Collection entries:
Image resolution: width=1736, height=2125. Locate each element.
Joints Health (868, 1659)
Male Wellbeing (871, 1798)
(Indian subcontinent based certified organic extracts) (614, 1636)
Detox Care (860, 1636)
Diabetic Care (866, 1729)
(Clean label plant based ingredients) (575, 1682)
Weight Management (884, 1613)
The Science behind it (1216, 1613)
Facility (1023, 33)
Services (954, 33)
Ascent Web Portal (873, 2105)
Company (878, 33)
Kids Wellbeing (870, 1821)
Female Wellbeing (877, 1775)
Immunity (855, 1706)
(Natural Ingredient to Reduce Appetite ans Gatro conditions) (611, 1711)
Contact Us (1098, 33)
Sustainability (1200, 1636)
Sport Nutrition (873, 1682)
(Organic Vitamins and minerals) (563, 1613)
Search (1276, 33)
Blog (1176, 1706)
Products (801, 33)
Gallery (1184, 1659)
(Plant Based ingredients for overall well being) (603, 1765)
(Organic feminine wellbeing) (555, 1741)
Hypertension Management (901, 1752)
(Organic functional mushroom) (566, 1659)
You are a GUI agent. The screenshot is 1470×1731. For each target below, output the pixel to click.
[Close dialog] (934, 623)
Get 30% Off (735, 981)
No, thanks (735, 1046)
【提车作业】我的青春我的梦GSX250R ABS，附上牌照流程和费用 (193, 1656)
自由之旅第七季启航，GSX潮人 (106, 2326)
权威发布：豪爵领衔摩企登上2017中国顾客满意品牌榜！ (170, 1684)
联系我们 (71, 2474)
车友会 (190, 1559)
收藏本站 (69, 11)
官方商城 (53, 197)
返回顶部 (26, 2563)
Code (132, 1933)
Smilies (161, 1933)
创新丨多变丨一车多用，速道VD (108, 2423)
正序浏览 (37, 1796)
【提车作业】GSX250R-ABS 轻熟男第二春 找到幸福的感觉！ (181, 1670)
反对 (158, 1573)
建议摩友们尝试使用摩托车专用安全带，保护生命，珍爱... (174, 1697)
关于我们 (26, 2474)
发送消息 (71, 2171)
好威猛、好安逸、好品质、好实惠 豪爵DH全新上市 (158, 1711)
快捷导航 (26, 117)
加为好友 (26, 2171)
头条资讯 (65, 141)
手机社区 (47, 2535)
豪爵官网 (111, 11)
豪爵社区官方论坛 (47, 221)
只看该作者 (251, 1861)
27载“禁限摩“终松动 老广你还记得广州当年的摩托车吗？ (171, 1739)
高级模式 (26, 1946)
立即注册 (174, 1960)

● Work request
Above are the records; copy exactly the lines from the one with "自由之旅第七季启航，GSX潮人 (106, 2326)" through the final line.

● Task output
自由之旅第七季启航，GSX潮人 (106, 2326)
权威发布：豪爵领衔摩企登上2017中国顾客满意品牌榜！ (170, 1684)
联系我们 (71, 2474)
车友会 (190, 1559)
收藏本站 (69, 11)
官方商城 (53, 197)
返回顶部 (26, 2563)
Code (132, 1933)
Smilies (161, 1933)
创新丨多变丨一车多用，速道VD (108, 2423)
正序浏览 (37, 1796)
【提车作业】GSX250R-ABS 轻熟男第二春 找到幸福的感觉！ (181, 1670)
反对 (158, 1573)
建议摩友们尝试使用摩托车专用安全带，保护生命，珍爱... (174, 1697)
关于我们 (26, 2474)
发送消息 (71, 2171)
好威猛、好安逸、好品质、好实惠 豪爵DH全新上市 (158, 1711)
快捷导航 (26, 117)
加为好友 (26, 2171)
头条资讯 (65, 141)
手机社区 (47, 2535)
豪爵官网 (111, 11)
豪爵社区官方论坛 (47, 221)
只看该作者 (251, 1861)
27载“禁限摩“终松动 老广你还记得广州当年的摩托车吗？ (171, 1739)
高级模式 (26, 1946)
立即注册 (174, 1960)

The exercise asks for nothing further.